### Supplied information ###

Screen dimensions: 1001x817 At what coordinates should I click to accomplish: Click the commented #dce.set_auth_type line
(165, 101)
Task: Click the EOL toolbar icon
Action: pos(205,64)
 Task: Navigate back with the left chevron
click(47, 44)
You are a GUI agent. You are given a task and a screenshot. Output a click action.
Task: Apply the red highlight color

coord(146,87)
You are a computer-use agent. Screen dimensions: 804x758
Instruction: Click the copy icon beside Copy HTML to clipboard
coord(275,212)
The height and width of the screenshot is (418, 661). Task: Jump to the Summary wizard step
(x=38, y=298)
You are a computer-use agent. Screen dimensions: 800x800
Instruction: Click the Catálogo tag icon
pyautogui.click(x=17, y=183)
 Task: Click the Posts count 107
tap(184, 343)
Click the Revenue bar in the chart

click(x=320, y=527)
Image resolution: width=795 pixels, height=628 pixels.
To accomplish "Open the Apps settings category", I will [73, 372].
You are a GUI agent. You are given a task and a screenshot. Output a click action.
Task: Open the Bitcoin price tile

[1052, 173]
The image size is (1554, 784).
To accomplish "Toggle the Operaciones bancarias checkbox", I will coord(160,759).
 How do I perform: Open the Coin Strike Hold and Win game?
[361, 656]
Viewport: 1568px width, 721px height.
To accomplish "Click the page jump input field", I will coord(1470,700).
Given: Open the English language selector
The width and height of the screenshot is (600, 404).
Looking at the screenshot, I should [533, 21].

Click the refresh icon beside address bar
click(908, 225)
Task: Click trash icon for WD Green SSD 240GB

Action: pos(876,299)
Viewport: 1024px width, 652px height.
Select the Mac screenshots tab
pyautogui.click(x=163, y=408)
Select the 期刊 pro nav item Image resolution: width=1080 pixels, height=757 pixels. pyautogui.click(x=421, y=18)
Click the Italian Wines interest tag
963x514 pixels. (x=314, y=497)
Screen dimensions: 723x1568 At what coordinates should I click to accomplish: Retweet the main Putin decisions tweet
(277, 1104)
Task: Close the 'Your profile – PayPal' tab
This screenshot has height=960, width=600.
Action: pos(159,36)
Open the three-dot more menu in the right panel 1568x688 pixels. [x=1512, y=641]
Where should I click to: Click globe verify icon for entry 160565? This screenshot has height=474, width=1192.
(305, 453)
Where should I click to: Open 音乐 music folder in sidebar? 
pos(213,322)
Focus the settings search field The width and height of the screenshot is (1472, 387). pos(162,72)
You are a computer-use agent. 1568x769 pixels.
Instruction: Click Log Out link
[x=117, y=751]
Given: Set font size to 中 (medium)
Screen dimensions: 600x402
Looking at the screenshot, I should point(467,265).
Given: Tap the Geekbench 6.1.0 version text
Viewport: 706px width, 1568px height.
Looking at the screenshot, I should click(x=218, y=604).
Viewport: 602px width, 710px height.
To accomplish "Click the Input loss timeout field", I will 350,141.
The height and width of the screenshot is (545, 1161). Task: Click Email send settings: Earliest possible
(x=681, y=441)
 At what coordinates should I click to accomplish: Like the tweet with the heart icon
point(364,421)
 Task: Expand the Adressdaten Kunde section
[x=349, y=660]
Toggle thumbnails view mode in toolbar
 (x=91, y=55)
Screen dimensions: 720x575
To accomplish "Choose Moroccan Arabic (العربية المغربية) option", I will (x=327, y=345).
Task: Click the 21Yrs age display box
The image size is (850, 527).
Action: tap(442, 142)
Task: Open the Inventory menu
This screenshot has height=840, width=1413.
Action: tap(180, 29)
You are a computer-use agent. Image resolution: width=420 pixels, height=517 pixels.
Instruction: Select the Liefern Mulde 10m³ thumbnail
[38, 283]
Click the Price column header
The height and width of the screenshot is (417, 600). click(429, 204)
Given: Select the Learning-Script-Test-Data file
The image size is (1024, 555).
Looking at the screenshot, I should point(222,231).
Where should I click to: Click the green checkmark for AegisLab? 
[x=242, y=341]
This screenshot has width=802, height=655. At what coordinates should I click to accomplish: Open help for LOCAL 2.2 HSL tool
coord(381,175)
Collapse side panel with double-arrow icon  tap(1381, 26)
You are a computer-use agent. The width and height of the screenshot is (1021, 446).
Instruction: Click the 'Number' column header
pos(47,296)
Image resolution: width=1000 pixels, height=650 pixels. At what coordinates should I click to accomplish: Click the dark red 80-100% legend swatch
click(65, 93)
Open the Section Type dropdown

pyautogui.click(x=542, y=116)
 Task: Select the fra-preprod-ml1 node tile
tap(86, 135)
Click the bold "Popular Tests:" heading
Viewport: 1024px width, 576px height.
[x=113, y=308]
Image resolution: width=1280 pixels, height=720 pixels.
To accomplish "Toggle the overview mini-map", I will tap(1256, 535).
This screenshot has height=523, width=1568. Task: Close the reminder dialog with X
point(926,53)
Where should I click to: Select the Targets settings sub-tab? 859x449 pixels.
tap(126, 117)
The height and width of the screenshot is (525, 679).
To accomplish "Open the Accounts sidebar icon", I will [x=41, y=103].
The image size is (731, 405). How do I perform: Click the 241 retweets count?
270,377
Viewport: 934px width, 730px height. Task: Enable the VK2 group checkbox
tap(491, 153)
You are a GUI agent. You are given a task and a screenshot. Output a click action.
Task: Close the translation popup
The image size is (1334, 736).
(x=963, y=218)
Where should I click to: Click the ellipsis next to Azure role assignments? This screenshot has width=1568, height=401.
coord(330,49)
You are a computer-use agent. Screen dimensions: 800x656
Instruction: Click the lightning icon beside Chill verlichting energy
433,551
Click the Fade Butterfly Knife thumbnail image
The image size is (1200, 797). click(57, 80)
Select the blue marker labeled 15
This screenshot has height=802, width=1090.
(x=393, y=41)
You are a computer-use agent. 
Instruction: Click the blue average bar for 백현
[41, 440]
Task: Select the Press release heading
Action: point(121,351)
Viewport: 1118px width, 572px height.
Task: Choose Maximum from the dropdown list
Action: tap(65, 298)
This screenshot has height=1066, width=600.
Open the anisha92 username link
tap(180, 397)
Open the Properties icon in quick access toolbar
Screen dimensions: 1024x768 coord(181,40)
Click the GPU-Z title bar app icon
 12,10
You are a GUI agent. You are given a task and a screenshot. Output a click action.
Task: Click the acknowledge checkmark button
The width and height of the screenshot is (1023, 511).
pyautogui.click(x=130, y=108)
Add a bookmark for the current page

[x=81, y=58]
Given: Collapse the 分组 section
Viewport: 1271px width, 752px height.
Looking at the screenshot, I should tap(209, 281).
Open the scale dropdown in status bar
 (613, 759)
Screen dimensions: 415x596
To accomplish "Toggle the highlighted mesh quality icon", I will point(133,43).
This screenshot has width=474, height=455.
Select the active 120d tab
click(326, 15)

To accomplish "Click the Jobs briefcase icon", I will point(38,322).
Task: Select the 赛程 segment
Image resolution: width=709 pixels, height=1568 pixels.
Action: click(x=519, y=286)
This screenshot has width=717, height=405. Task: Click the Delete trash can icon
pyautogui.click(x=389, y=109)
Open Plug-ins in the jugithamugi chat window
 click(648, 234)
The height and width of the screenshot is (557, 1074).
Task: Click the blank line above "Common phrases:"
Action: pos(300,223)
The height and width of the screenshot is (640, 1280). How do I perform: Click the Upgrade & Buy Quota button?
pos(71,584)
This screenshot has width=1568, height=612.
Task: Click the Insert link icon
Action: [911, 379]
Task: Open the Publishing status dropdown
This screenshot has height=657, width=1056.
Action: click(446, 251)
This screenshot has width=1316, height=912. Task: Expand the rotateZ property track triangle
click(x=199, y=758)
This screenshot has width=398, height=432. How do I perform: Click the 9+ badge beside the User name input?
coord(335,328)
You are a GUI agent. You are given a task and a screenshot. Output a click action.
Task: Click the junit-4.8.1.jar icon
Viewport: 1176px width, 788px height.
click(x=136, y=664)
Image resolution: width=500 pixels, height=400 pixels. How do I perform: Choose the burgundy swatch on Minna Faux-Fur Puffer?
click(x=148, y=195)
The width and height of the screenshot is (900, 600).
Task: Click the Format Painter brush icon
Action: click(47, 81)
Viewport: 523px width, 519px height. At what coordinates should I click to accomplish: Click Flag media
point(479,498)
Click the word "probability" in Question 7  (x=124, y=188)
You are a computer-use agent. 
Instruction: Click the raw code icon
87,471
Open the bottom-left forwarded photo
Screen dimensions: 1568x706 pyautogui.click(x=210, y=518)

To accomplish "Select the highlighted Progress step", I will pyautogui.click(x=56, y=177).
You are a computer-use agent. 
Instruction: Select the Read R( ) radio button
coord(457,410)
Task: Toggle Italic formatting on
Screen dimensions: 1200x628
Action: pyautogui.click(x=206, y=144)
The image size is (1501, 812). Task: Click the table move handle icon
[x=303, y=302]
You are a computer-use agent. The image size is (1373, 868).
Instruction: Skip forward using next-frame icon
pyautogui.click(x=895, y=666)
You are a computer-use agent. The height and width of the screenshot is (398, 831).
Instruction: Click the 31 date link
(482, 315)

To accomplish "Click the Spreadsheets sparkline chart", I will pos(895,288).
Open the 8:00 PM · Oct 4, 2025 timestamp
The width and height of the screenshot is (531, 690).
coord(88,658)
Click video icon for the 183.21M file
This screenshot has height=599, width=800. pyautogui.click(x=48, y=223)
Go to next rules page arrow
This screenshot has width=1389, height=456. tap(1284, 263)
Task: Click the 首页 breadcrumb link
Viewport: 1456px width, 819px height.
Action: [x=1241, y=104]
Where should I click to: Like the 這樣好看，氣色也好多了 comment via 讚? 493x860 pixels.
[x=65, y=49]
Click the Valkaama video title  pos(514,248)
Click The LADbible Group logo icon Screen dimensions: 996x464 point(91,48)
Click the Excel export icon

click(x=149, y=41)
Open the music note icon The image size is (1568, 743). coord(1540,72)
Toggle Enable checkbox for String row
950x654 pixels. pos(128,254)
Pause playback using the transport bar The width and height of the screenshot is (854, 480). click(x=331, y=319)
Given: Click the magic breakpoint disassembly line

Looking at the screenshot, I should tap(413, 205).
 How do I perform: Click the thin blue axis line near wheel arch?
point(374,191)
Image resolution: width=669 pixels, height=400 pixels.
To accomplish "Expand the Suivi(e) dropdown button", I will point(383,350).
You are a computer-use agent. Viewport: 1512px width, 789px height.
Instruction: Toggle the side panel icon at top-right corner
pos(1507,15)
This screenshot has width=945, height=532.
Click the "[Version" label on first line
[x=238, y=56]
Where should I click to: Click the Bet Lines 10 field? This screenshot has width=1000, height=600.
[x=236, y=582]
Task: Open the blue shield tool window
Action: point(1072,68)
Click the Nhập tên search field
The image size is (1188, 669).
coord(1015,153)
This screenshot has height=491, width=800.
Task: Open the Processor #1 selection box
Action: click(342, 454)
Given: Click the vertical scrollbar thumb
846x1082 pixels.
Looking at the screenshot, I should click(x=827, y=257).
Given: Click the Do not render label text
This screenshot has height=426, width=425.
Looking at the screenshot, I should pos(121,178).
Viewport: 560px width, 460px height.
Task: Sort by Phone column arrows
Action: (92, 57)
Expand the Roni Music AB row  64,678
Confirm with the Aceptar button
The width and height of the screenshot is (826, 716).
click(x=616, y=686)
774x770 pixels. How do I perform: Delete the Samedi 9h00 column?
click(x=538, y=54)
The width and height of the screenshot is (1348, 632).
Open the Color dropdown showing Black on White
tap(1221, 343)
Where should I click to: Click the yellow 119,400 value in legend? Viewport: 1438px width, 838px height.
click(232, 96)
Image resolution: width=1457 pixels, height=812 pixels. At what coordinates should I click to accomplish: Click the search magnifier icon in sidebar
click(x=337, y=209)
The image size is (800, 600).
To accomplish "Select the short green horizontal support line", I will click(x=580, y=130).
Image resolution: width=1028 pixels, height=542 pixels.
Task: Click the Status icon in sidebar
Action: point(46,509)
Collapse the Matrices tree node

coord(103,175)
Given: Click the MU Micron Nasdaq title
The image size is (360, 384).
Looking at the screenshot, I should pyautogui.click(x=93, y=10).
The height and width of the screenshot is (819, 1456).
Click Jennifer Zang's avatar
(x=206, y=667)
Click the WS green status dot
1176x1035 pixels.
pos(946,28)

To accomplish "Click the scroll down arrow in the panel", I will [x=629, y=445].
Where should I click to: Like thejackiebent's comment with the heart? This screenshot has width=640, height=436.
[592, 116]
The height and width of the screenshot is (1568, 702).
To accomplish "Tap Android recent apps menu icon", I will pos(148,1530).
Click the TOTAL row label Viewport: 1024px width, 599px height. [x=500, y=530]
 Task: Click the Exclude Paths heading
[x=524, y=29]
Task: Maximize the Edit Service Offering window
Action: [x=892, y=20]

###

Directions:
In the records above, find each line with the word "text" and copy it.

Expected answer:
Given: Tap the Geekbench 6.1.0 version text
Given: Click the Do not render label text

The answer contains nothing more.